As a fan of Sal Mineo and James Franco I was looking forward to this film. With a short running time I began to worry as the 30 minute mark was approaching and I was not getting into it.
This movie has parts similar to "The Brown Bunny" that terrible movie consisting of filming a driver wandering aimlessly and then ending with a surprisingly graphic unrelated sex scene. Only "Sal" omitted the surprise since of course the movie tells you at the very beginning how he dies. If you like Terrence Malick movies (I don't) with a dose of "Investigative Reports" you may enjoy it. If you are a fan of Sal Mineo you won't. The kind-of epilogue regarding the arrest of the killer seemed like an afterthought.
Franco said his intent was to capture the mundane typical activities of someone on the last day of their life without them knowing it is their last day. That doesn't make for an interesting movie. I suppose if the character was fictional and the death at the end was a shocking out-of-nowhere surprise it could be entertaining, like a "Twilight Zone" episode.
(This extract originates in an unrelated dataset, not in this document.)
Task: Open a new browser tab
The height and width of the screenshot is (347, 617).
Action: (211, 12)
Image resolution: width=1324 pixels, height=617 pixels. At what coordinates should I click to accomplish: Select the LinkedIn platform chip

But Sal Mineo was a real person and we know already that he was murdered in a pointless random act.
The tediousness of the opening workout scene (as appealing as a shirtless Val Lauren is), the smoking scenes, and the severely close-up conversation scenes, just dragged on and on. Even the play rehearsal scene was tedious and didn't tell us anything. I wanted to know who were the important people in Sal's life? Who were his friends? Did he have a relationship?
Maybe he really was a has-been actor desperately trying to convince friends to fill the seats of his off-off-off-Broadway play. But I was hoping for more. The copy-paste of real Sal's "Rebel" Oscar-nominated performance upped the contrast of what this movie could have been.
3 of 3 people found this review helpful.
Was this review helpful to you?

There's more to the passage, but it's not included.